Calibration failed: INTERNAL: Failed to build TensorRT engine (INT8 precision mode) in Jetson Xavier NX (16GB)

Dear All,

I am trying to optimize a custom TensorFlow-Keras model. I am able to save the model and build TF-TRT engine with precision mode FP32. Also, I am able to build TR-TRT engine with precision model FP16; however, the througput is much lesser than FP32 engine. Lastly, with precision model INT8 enable, I am not able to generate the TF-TRT engine. Therefore, I request you all to help me resolving the issue.

import os
import time
import numpy as np
import matplotlib.pyplot as plt
import tensorflow as tf
from tensorflow import keras
import cv2
from tensorflow.python.compiler.tensorrt import trt_convert as trt
from tensorflow.python.saved_model import tag_constants
from tensorflow.keras.preprocessing.image import img_to_array
from tensorflow.keras.models import load_model
import tensorflow.keras.backend as K

from tensorflow.python.client import device_lib

def check_tensor_core_gpu_present():
    local_device_protos = device_lib.list_local_devices()
    for line in local_device_protos:
        if "compute capability" in str(line):
            compute_capability = float(line.physical_device_desc.split("compute capability: ")[-1])
            if compute_capability>=7.0:
                return True
    
print("Tensor Core GPU Present:", check_tensor_core_gpu_present())
tensor_core_gpu = check_tensor_core_gpu_present()

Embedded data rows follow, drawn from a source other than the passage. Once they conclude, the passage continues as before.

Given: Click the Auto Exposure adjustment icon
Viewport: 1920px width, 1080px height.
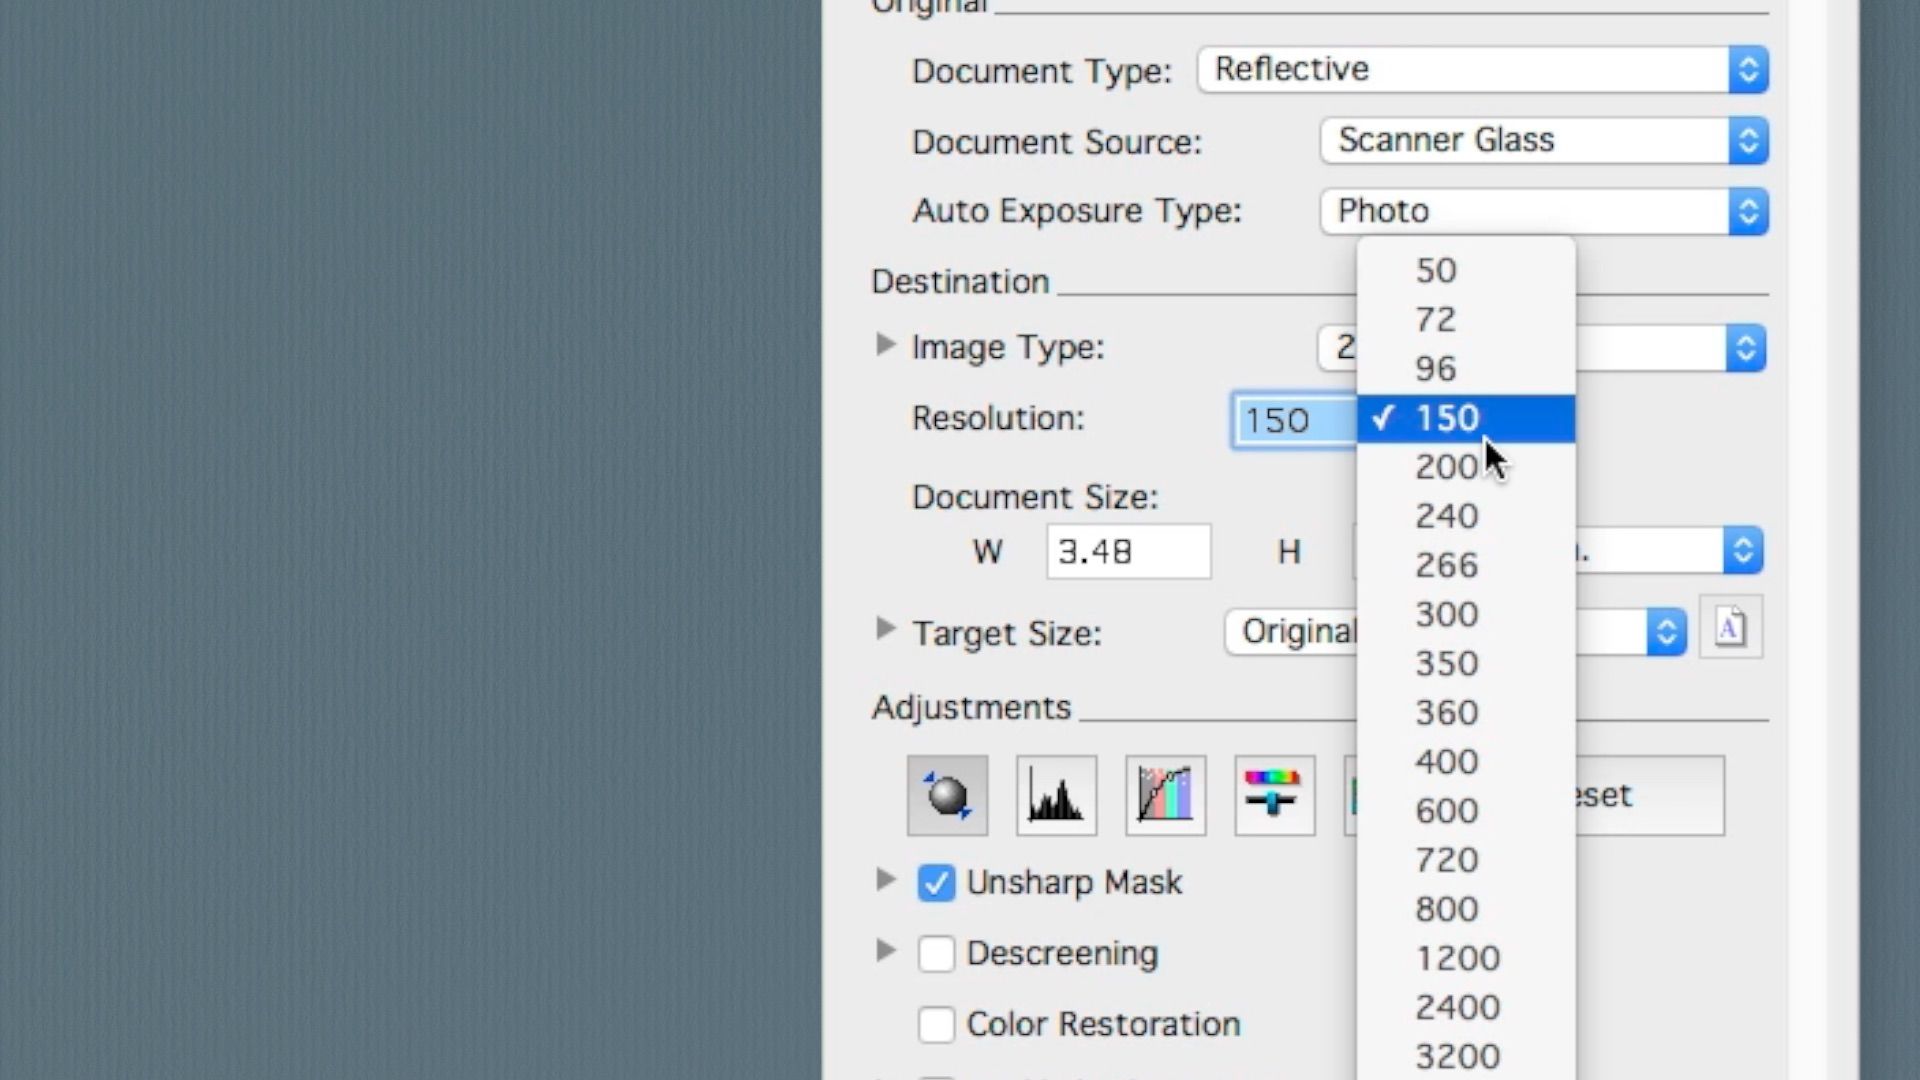Looking at the screenshot, I should [947, 796].
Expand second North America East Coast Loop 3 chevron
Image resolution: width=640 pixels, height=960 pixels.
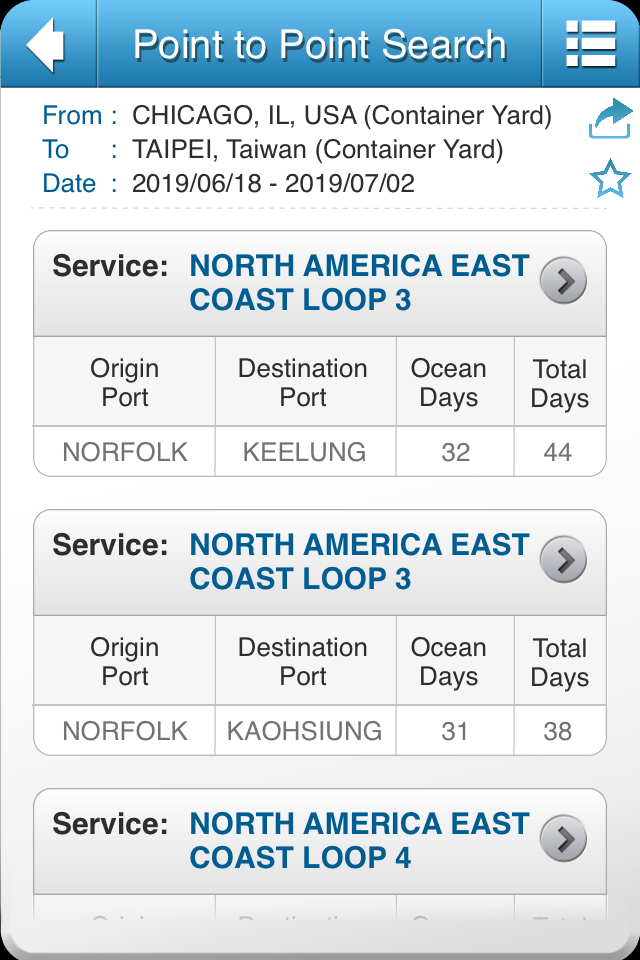tap(564, 561)
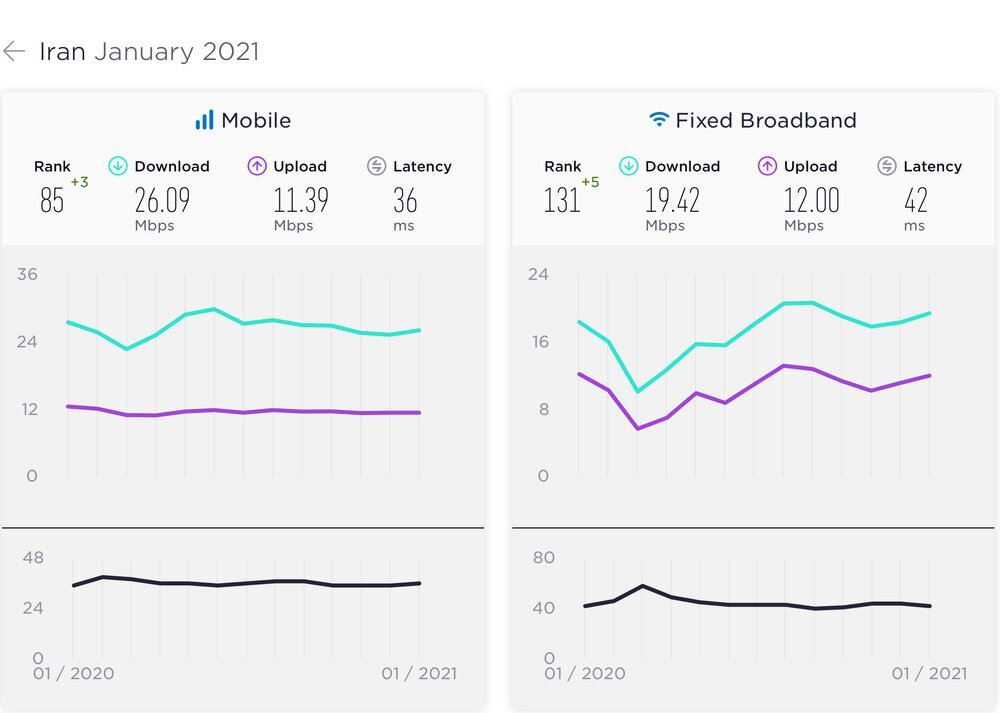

model = tf.keras.models.load_model('custom_saved_model')





batch_size = 6
batched_input = np.zeros((batch_size, 96, 96, 1), dtype=np.float32)

for i in range(batch_size):
  img_path = '/home/nvidia/Documents/data/img%d.jpg' % (i % 4)
  img = cv2.imread(img_path)
  img = cv2.cvtColor(img, cv2.COLOR_BGR2GRAY)
  img = cv2.resize(img, (96,96))
  img = img.astype("float")/255.0
  img -= np.array([0.48112664], dtype= "float32")
  img /= np.array([0.24075599], dtype = "float32") + K.epsilon()
  img = img_to_array(img)
  x = np.expand_dims(img, axis=0)
  batched_input[i, :] = x
batched_input = tf.constant(batched_input)
print('batched_input shape: ', batched_input.shape)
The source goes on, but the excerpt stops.